The influx of affordable Chinese-made green products could squeeze local industries in major economies, especially the United States and Europe, driving down prices and stifling domestic innovation due to competitive disadvantages.
China's unprecedented expansion of green technology exports, including solar photovoltaics (PV), lithium-ion batteries, and electric vehicles (EVs), is dramatically reshaping global markets and prompting strategic shifts in international trade and policy considerations. We are promoting it. In 2023 alone, the value of these exports will surge to an astonishing $150 billion, an increase of 650% from $20 billion in 2017, 68% for electric vehicles, 74% for lithium batteries, and 86% for global production markets. China occupied a large market share, solidifying China's superiority. In solar cell modules, This was revealed in a recent report by the Griffith Asia Institute in Australia.
“China's advantages in these three areas are due to its highly integrated value chain, rapid innovation, industrial synergies, economies of scale, and the ability of Chinese producers to become leaders in both affordability and technology. is unlikely to be challenged, thanks to continued government support that makes it possible to do so,” Jing Zhang and Christoph Nedopil report in their Griffith analysis. But they warn that escalating trade disputes could disrupt these trends and force Chinese manufacturers to set up production facilities overseas. As an example, Chinese manufacturers are poised to establish around 400 GWh of battery production capacity in Europe, accounting for almost a third of Europe's total production capacity.
This surge has had a major impact on major countries, particularly the US and Europe, which are currently grappling with the effects of saturation in the Chinese market. The influx of affordable Chinese-made green products could squeeze local industry, drive down prices, and stifle domestic innovation due to competitive disadvantages.
In response, both the US and European governments are considering tough measures to protect local industries.
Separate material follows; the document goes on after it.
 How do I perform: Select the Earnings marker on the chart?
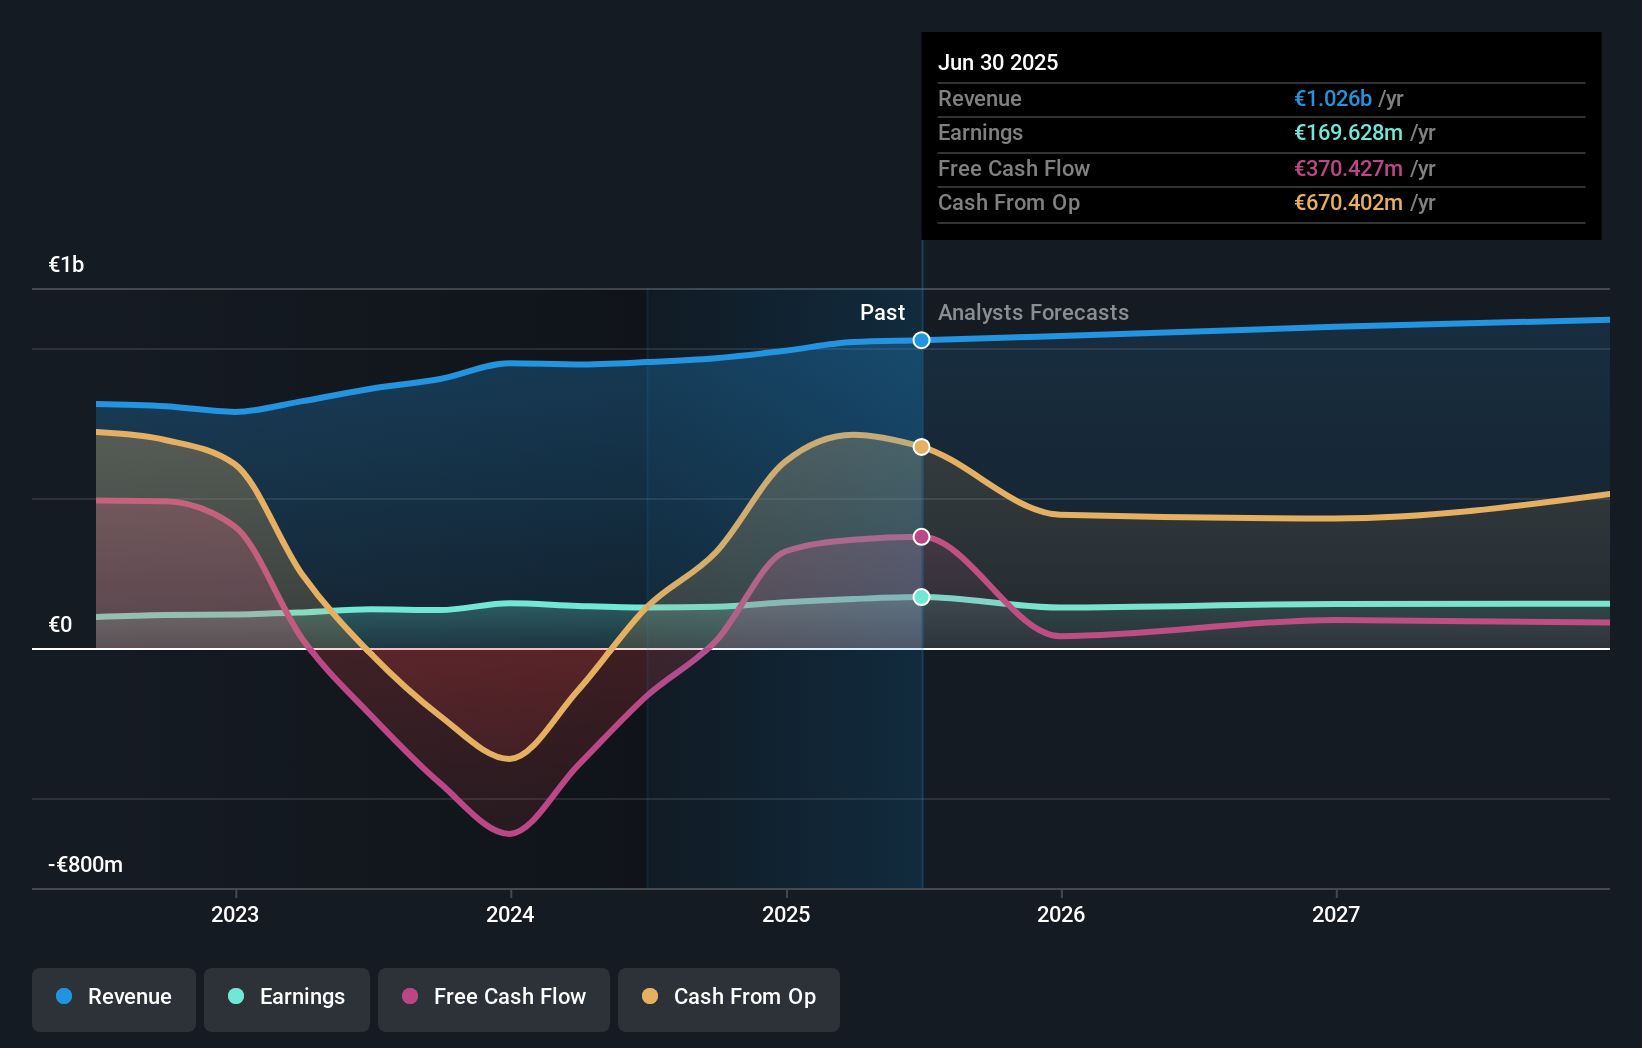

These include increased tariffs, anti-dumping and anti-subsidy investigations, and strict regulations aimed at curbing the influx of Chinese goods. Europe, which absorbed $66.7 billion worth of these exports in 2023, is at the forefront of this policy shift, driven by the need to balance market protection with green transition goals.
Strategic responses include not only protective tariffs, but also a deeper reassessment of supply chain dependencies and industrial policy. There is a growing consensus in Western countries that building local capacity in green technologies is not only a matter of economic security, but also important for maintaining long-term industrial competitiveness. Geopolitical influences are equally important. The scale of China's exports is seen as not just an economic challenge, but a strategic maneuver within the broader context of global power relations. This led to diplomatic engagement, including discussions between US Treasury Secretary Yellen and German Chancellor Scholz with Chinese officials, which focused on the need to address market overcapacity and ensure fair trade practices. .
For India, this situation is both a challenge and an opportunity. The availability of cheap Chinese green technology could put competitive pressure on Indian manufacturers and weaken the nascent local industry. But it also provides enhanced access to advanced technologies that could accelerate India's renewable energy efforts and the adoption of electric vehicles, in line with ambitious climate change goals.
In the future, the global trade landscape in green technology may take a new direction. With integrated supply chains and government support, China's dominance in these areas appears to be strong, but opposition from major powers could increase and lead to a polarization of global markets. Western countries could accelerate efforts to decouple Chinese supply chains in strategic areas, invest heavily in domestic capabilities, and form new trade alliances that align with their economic and security interests.
This situation is poised to redefine the terms of trade and cooperation in the field of green technology, with significant implications for the future of global economic stability and sustainable development. The consequences of these changes are likely to ripple across global markets, impacting future economic policies, trade relations, and international cooperation in the burgeoning field of green technology.
The views and opinions expressed in this article are those of the author and do not necessarily reflect those of the author. PV magazine.